◆ PROBLEM
Transcribe the records below exactly as they appear.

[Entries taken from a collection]
Start of Block
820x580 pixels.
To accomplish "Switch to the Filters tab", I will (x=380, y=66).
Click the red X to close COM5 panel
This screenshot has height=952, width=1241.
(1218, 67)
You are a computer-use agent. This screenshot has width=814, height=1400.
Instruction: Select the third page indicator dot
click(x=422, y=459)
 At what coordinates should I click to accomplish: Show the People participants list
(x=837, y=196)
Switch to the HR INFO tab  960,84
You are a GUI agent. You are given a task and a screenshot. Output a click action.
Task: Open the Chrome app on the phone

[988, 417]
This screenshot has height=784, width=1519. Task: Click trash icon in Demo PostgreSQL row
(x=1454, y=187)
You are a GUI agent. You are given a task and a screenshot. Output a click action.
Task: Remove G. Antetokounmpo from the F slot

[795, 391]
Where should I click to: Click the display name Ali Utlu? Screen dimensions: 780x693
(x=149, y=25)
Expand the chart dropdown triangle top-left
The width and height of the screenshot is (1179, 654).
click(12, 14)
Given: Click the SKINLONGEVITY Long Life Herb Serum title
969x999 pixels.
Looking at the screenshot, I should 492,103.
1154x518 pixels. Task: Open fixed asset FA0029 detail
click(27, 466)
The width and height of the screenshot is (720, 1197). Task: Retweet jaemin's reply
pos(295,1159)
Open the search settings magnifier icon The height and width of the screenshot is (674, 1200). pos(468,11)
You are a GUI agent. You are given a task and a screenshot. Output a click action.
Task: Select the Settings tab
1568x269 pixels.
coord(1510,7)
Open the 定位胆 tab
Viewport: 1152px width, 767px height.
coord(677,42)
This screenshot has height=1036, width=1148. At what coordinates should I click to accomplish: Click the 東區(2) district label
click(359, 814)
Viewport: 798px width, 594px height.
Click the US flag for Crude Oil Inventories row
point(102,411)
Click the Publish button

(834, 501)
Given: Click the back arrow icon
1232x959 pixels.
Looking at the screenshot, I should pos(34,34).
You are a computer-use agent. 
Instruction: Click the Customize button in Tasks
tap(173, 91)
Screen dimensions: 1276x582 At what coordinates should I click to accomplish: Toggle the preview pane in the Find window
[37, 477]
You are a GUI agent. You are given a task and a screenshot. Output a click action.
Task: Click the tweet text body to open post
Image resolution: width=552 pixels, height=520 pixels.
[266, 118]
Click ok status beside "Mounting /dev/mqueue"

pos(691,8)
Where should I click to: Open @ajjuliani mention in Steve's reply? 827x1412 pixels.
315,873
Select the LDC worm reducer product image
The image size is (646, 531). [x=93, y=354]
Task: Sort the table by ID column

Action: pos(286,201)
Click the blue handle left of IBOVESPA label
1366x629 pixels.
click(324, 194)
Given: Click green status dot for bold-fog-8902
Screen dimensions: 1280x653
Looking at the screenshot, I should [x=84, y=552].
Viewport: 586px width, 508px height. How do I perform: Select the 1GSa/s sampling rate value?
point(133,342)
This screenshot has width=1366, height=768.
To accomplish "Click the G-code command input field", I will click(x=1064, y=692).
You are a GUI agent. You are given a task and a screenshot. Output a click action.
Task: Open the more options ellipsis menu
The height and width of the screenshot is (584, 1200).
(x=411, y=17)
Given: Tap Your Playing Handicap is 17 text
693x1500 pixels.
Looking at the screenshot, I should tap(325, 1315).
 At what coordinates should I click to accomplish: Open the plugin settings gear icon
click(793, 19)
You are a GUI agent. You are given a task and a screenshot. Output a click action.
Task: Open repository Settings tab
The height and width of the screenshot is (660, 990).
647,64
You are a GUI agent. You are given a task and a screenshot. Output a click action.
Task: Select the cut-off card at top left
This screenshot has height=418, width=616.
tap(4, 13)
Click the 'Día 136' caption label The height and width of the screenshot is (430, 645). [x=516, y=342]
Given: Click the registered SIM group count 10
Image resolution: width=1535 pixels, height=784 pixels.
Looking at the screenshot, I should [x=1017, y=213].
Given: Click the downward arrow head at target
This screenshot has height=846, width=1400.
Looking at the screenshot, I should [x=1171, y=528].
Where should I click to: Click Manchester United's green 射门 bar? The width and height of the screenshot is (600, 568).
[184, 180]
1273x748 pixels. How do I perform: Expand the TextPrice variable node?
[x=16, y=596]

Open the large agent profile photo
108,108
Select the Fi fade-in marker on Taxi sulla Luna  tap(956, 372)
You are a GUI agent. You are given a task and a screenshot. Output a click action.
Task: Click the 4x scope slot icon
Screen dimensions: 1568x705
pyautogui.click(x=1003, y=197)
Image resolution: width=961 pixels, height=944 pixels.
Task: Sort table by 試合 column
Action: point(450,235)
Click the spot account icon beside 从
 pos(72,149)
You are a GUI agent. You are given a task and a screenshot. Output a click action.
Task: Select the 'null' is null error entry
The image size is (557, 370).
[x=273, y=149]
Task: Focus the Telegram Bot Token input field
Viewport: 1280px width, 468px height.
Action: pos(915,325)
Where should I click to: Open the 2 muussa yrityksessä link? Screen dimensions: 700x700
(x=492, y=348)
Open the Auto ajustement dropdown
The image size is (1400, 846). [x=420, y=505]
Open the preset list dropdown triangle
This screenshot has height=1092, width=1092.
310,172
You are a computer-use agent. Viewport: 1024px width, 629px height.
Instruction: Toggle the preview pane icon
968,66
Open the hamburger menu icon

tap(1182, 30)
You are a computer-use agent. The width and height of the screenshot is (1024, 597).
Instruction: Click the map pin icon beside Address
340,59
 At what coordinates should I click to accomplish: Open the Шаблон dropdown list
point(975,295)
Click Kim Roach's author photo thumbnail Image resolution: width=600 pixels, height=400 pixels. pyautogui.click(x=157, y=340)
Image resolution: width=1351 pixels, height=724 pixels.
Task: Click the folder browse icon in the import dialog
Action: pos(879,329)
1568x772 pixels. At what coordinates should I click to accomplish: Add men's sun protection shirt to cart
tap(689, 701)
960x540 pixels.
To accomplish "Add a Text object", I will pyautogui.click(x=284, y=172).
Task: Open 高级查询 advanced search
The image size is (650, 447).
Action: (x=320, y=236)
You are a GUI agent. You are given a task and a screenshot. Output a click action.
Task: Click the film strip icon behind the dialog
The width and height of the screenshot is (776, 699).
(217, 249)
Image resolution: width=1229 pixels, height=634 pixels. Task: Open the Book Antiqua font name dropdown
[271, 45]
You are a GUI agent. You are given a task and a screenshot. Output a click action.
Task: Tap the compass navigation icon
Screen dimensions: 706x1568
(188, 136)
End of Block
◆ OUTPUT BELOW
820x580 pixels.
To accomplish "Switch to the Filters tab", I will (x=380, y=66).
Click the red X to close COM5 panel
This screenshot has height=952, width=1241.
(1218, 67)
You are a computer-use agent. This screenshot has width=814, height=1400.
Instruction: Select the third page indicator dot
click(x=422, y=459)
 At what coordinates should I click to accomplish: Show the People participants list
(x=837, y=196)
Switch to the HR INFO tab  960,84
You are a GUI agent. You are given a task and a screenshot. Output a click action.
Task: Open the Chrome app on the phone

[988, 417]
This screenshot has height=784, width=1519. Task: Click trash icon in Demo PostgreSQL row
(x=1454, y=187)
You are a GUI agent. You are given a task and a screenshot. Output a click action.
Task: Remove G. Antetokounmpo from the F slot

[795, 391]
Where should I click to: Click the display name Ali Utlu? Screen dimensions: 780x693
(x=149, y=25)
Expand the chart dropdown triangle top-left
The width and height of the screenshot is (1179, 654).
click(12, 14)
Given: Click the SKINLONGEVITY Long Life Herb Serum title
969x999 pixels.
Looking at the screenshot, I should 492,103.
1154x518 pixels. Task: Open fixed asset FA0029 detail
click(27, 466)
The width and height of the screenshot is (720, 1197). Task: Retweet jaemin's reply
pos(295,1159)
Open the search settings magnifier icon The height and width of the screenshot is (674, 1200). pos(468,11)
You are a GUI agent. You are given a task and a screenshot. Output a click action.
Task: Select the Settings tab
1568x269 pixels.
coord(1510,7)
Open the 定位胆 tab
Viewport: 1152px width, 767px height.
coord(677,42)
This screenshot has height=1036, width=1148. At what coordinates should I click to accomplish: Click the 東區(2) district label
click(359, 814)
Viewport: 798px width, 594px height.
Click the US flag for Crude Oil Inventories row
point(102,411)
Click the Publish button

(834, 501)
Given: Click the back arrow icon
1232x959 pixels.
Looking at the screenshot, I should pos(34,34).
You are a computer-use agent. 
Instruction: Click the Customize button in Tasks
tap(173, 91)
Screen dimensions: 1276x582 At what coordinates should I click to accomplish: Toggle the preview pane in the Find window
[37, 477]
You are a GUI agent. You are given a task and a screenshot. Output a click action.
Task: Click the tweet text body to open post
Image resolution: width=552 pixels, height=520 pixels.
[266, 118]
Click ok status beside "Mounting /dev/mqueue"

pos(691,8)
Where should I click to: Open @ajjuliani mention in Steve's reply? 827x1412 pixels.
315,873
Select the LDC worm reducer product image
The image size is (646, 531). [x=93, y=354]
Task: Sort the table by ID column

Action: pos(286,201)
Click the blue handle left of IBOVESPA label
1366x629 pixels.
click(324, 194)
Given: Click green status dot for bold-fog-8902
Screen dimensions: 1280x653
Looking at the screenshot, I should [x=84, y=552].
Viewport: 586px width, 508px height. How do I perform: Select the 1GSa/s sampling rate value?
point(133,342)
This screenshot has width=1366, height=768.
To accomplish "Click the G-code command input field", I will click(x=1064, y=692).
You are a GUI agent. You are given a task and a screenshot. Output a click action.
Task: Open the more options ellipsis menu
The height and width of the screenshot is (584, 1200).
(x=411, y=17)
Given: Tap Your Playing Handicap is 17 text
693x1500 pixels.
Looking at the screenshot, I should tap(325, 1315).
 At what coordinates should I click to accomplish: Open the plugin settings gear icon
click(793, 19)
You are a GUI agent. You are given a task and a screenshot. Output a click action.
Task: Open repository Settings tab
The height and width of the screenshot is (660, 990).
647,64
You are a GUI agent. You are given a task and a screenshot. Output a click action.
Task: Select the cut-off card at top left
This screenshot has height=418, width=616.
tap(4, 13)
Click the 'Día 136' caption label The height and width of the screenshot is (430, 645). [x=516, y=342]
Given: Click the registered SIM group count 10
Image resolution: width=1535 pixels, height=784 pixels.
Looking at the screenshot, I should [x=1017, y=213].
Given: Click the downward arrow head at target
This screenshot has height=846, width=1400.
Looking at the screenshot, I should [x=1171, y=528].
Where should I click to: Click Manchester United's green 射门 bar? The width and height of the screenshot is (600, 568).
[184, 180]
1273x748 pixels. How do I perform: Expand the TextPrice variable node?
[x=16, y=596]

Open the large agent profile photo
108,108
Select the Fi fade-in marker on Taxi sulla Luna  tap(956, 372)
You are a GUI agent. You are given a task and a screenshot. Output a click action.
Task: Click the 4x scope slot icon
Screen dimensions: 1568x705
pyautogui.click(x=1003, y=197)
Image resolution: width=961 pixels, height=944 pixels.
Task: Sort table by 試合 column
Action: point(450,235)
Click the spot account icon beside 从
 pos(72,149)
You are a GUI agent. You are given a task and a screenshot. Output a click action.
Task: Select the 'null' is null error entry
The image size is (557, 370).
[x=273, y=149]
Task: Focus the Telegram Bot Token input field
Viewport: 1280px width, 468px height.
Action: pos(915,325)
Where should I click to: Open the 2 muussa yrityksessä link? Screen dimensions: 700x700
(x=492, y=348)
Open the Auto ajustement dropdown
The image size is (1400, 846). [x=420, y=505]
Open the preset list dropdown triangle
This screenshot has height=1092, width=1092.
310,172
You are a computer-use agent. Viewport: 1024px width, 629px height.
Instruction: Toggle the preview pane icon
968,66
Open the hamburger menu icon

tap(1182, 30)
You are a computer-use agent. The width and height of the screenshot is (1024, 597).
Instruction: Click the map pin icon beside Address
340,59
 At what coordinates should I click to accomplish: Open the Шаблон dropdown list
point(975,295)
Click Kim Roach's author photo thumbnail Image resolution: width=600 pixels, height=400 pixels. pyautogui.click(x=157, y=340)
Image resolution: width=1351 pixels, height=724 pixels.
Task: Click the folder browse icon in the import dialog
Action: pos(879,329)
1568x772 pixels. At what coordinates should I click to accomplish: Add men's sun protection shirt to cart
tap(689, 701)
960x540 pixels.
To accomplish "Add a Text object", I will pyautogui.click(x=284, y=172).
Task: Open 高级查询 advanced search
The image size is (650, 447).
Action: (x=320, y=236)
You are a GUI agent. You are given a task and a screenshot. Output a click action.
Task: Click the film strip icon behind the dialog
The width and height of the screenshot is (776, 699).
(217, 249)
Image resolution: width=1229 pixels, height=634 pixels. Task: Open the Book Antiqua font name dropdown
[271, 45]
You are a GUI agent. You are given a task and a screenshot. Output a click action.
Task: Tap the compass navigation icon
Screen dimensions: 706x1568
(188, 136)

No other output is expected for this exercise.